- THE EXERCISE -
Quote the listing below verbatim, keeping every line in its original order.
— Start MATERIALS PROVIDED —
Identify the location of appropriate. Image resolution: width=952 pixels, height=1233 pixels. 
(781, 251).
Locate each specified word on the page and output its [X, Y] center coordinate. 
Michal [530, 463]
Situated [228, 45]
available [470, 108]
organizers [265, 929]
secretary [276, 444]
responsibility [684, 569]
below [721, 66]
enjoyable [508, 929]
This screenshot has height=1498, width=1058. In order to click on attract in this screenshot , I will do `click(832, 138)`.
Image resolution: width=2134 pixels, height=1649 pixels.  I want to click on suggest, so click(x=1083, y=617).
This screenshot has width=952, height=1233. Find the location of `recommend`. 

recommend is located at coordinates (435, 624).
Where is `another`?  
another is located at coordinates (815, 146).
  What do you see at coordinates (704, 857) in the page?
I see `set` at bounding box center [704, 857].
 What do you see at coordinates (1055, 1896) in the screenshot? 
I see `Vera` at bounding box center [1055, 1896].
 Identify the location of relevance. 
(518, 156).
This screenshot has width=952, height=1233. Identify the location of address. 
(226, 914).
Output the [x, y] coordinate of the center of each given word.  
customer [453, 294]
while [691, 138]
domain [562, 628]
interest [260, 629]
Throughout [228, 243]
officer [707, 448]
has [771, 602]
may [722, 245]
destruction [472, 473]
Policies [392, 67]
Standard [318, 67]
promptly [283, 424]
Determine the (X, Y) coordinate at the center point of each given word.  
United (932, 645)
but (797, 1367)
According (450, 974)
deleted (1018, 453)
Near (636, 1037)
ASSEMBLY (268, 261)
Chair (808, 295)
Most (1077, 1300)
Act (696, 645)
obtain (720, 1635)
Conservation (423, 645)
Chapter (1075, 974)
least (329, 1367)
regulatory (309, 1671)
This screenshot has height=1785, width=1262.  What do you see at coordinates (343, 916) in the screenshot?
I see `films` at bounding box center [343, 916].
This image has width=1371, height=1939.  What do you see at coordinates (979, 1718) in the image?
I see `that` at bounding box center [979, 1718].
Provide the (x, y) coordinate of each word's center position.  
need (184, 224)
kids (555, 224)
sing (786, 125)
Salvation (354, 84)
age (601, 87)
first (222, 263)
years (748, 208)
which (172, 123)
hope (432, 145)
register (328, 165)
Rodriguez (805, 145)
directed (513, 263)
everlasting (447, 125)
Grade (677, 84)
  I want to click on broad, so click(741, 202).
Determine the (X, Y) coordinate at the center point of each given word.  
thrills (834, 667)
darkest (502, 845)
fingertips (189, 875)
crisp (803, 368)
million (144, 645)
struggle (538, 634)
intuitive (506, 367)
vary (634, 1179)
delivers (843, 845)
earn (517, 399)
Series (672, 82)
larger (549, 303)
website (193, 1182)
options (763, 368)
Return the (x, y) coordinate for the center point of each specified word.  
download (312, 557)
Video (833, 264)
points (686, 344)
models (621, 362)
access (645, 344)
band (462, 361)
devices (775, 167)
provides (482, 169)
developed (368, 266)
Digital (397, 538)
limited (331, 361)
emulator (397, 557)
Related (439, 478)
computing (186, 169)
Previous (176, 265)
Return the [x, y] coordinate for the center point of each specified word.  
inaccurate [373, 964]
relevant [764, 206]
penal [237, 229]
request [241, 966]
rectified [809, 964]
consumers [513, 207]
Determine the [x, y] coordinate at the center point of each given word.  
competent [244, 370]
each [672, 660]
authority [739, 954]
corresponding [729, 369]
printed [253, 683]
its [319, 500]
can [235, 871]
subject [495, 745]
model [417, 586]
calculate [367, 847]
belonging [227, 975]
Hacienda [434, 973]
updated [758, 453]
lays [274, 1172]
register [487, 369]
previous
— End MATERIALS PROVIDED —
- EXERCISE OUTPUT -
Identify the location of appropriate. Image resolution: width=952 pixels, height=1233 pixels. 
(781, 251).
Locate each specified word on the page and output its [X, Y] center coordinate. 
Michal [530, 463]
Situated [228, 45]
available [470, 108]
organizers [265, 929]
secretary [276, 444]
responsibility [684, 569]
below [721, 66]
enjoyable [508, 929]
This screenshot has height=1498, width=1058. In order to click on attract in this screenshot , I will do `click(832, 138)`.
Image resolution: width=2134 pixels, height=1649 pixels.  I want to click on suggest, so click(x=1083, y=617).
This screenshot has width=952, height=1233. Find the location of `recommend`. 

recommend is located at coordinates (435, 624).
Where is `another`?  
another is located at coordinates (815, 146).
  What do you see at coordinates (704, 857) in the page?
I see `set` at bounding box center [704, 857].
 What do you see at coordinates (1055, 1896) in the screenshot? 
I see `Vera` at bounding box center [1055, 1896].
 Identify the location of relevance. 
(518, 156).
This screenshot has width=952, height=1233. Identify the location of address. 
(226, 914).
Output the [x, y] coordinate of the center of each given word.  
customer [453, 294]
while [691, 138]
domain [562, 628]
interest [260, 629]
Throughout [228, 243]
officer [707, 448]
has [771, 602]
may [722, 245]
destruction [472, 473]
Policies [392, 67]
Standard [318, 67]
promptly [283, 424]
Determine the (X, Y) coordinate at the center point of each given word.  
United (932, 645)
but (797, 1367)
According (450, 974)
deleted (1018, 453)
Near (636, 1037)
ASSEMBLY (268, 261)
Chair (808, 295)
Most (1077, 1300)
Act (696, 645)
obtain (720, 1635)
Conservation (423, 645)
Chapter (1075, 974)
least (329, 1367)
regulatory (309, 1671)
This screenshot has height=1785, width=1262.  What do you see at coordinates (343, 916) in the screenshot?
I see `films` at bounding box center [343, 916].
This image has width=1371, height=1939.  What do you see at coordinates (979, 1718) in the image?
I see `that` at bounding box center [979, 1718].
Provide the (x, y) coordinate of each word's center position.  
need (184, 224)
kids (555, 224)
sing (786, 125)
Salvation (354, 84)
age (601, 87)
first (222, 263)
years (748, 208)
which (172, 123)
hope (432, 145)
register (328, 165)
Rodriguez (805, 145)
directed (513, 263)
everlasting (447, 125)
Grade (677, 84)
  I want to click on broad, so click(741, 202).
Determine the (X, Y) coordinate at the center point of each given word.  
thrills (834, 667)
darkest (502, 845)
fingertips (189, 875)
crisp (803, 368)
million (144, 645)
struggle (538, 634)
intuitive (506, 367)
vary (634, 1179)
delivers (843, 845)
earn (517, 399)
Series (672, 82)
larger (549, 303)
website (193, 1182)
options (763, 368)
Return the (x, y) coordinate for the center point of each specified word.  
download (312, 557)
Video (833, 264)
points (686, 344)
models (621, 362)
access (645, 344)
band (462, 361)
devices (775, 167)
provides (482, 169)
developed (368, 266)
Digital (397, 538)
limited (331, 361)
emulator (397, 557)
Related (439, 478)
computing (186, 169)
Previous (176, 265)
Return the [x, y] coordinate for the center point of each specified word.  
inaccurate [373, 964]
relevant [764, 206]
penal [237, 229]
request [241, 966]
rectified [809, 964]
consumers [513, 207]
Determine the [x, y] coordinate at the center point of each given word.  
competent [244, 370]
each [672, 660]
authority [739, 954]
corresponding [729, 369]
printed [253, 683]
its [319, 500]
can [235, 871]
subject [495, 745]
model [417, 586]
calculate [367, 847]
belonging [227, 975]
Hacienda [434, 973]
updated [758, 453]
lays [274, 1172]
register [487, 369]
previous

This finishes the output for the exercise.